Finch challenges assumptions around LLM progress in "structured reasoning" tasks, evidencing a clear chasm between current leaderboards (which primarily emphasize stylized or small-scale QA/semantic parsing) and the demands of high-stakes F&A practice:

  • Formula and Schema Grounding: Tasks require robust formula analysis, latent business logic extraction, and precise transformation over nonrectangular, multilevel, and semantically ambiguous tables; even minor errors in formula reference or semantic mapping propagate into major global errors.
  • Contextual Dependency Across Heterogeneous Artifacts: Success depends on precise navigation among interrelated files (spreadsheets, PDFs, emails), with frequent cross-referencing and content alignment. Models must maintain schema consistency, avoid spurious edits, and reconstruct subtle context-specific semantics.
  • Multimodal and Multilingual Alignment: Around 10% of workflows involve multimodal reasoning; translation tasks expose brittleness in LLMs—mishandling structure or omitting layout details—contradicting NLP task performance on general-domain translation.
  • Evaluation Methodology: Finch’s calibrated LLM-as-judge framework demonstrates practical advances for scalable assessment of spreadsheet and workflow reasoning, but also surfaces the necessity for robust human-in-the-loop validation for subtle or high-impact error classes.

Relation to Prior Work

Prior F&A and spreadsheet reasoning benchmarks (e.g., FinQA [chen2021finqa], FinanceBench [islam2023financebench], SpreadsheetBench [ma2024spreadsheetbench], SpreadsheetLLM [spreadsheetllm2024], FinMaster [finmaster2025], XFINBENCH [xfinbench2025]) typically emphasize smaller-scale, single-table, or single-task regimes, often with homogeneous or synthetic data and insufficient coverage of long-horizon, messy workflows. Finch supersedes these by directly targeting collaborative, versioned artifact collections, and evaluating systems’ compositional generalization in scenario-driven enterprise contexts.

Broader Implications and Future Directions

The clear performance ceiling exposed by Finch has both practical and research consequences:

  • For Applied AI: Adoption of LLM-based automation in enterprise F&A remains bounded by composite workflow performance, especially where accuracy, traceability, and compliance are required (e.g., regulatory reporting, large-scale financial modeling).
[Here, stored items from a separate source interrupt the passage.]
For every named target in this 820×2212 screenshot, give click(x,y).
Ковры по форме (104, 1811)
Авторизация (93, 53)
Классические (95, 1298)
Finch reveals actionable gaps—formula understanding, cross-artifact reasoning, robust code synthesis, and long-horizon planning—that must be addressed for safe deployment.
  • For Models and Agents: Progress likely demands (i) explicit inductive biases for formula and table logic, (ii) improved context management and schema tracking across large artifacts, (iii) robust multimodal co-reference and alignment, and (iv) agentic affordances supporting multi-step, iterative refinement with intermediate validation and correction.
  • For Benchmarks: Finch establishes a new realistic bar for agent evaluation, serving as a suite that pushes beyond “toy” problems toward messy, high-fidelity enterprise environments. Future benchmarks may generalize further to additional business domains, richer artifact types, deeper collaborative histories, or concurrent multi-user workflow modeling.

Conclusion

Finch provides the most comprehensive and challenging benchmark to date for spreadsheet-centric workflow AI evaluation in real-world F&A enterprise settings. Its scale, artifact heterogeneity, task compositionality, and tightly controlled expert annotation surface a wide and previously underestimated gap between current frontier models and actual professional requirements. Systematic advances, as reflected by Finch, will be essential for credible progress toward robust, deployable, agentic AI for enterprise use cases.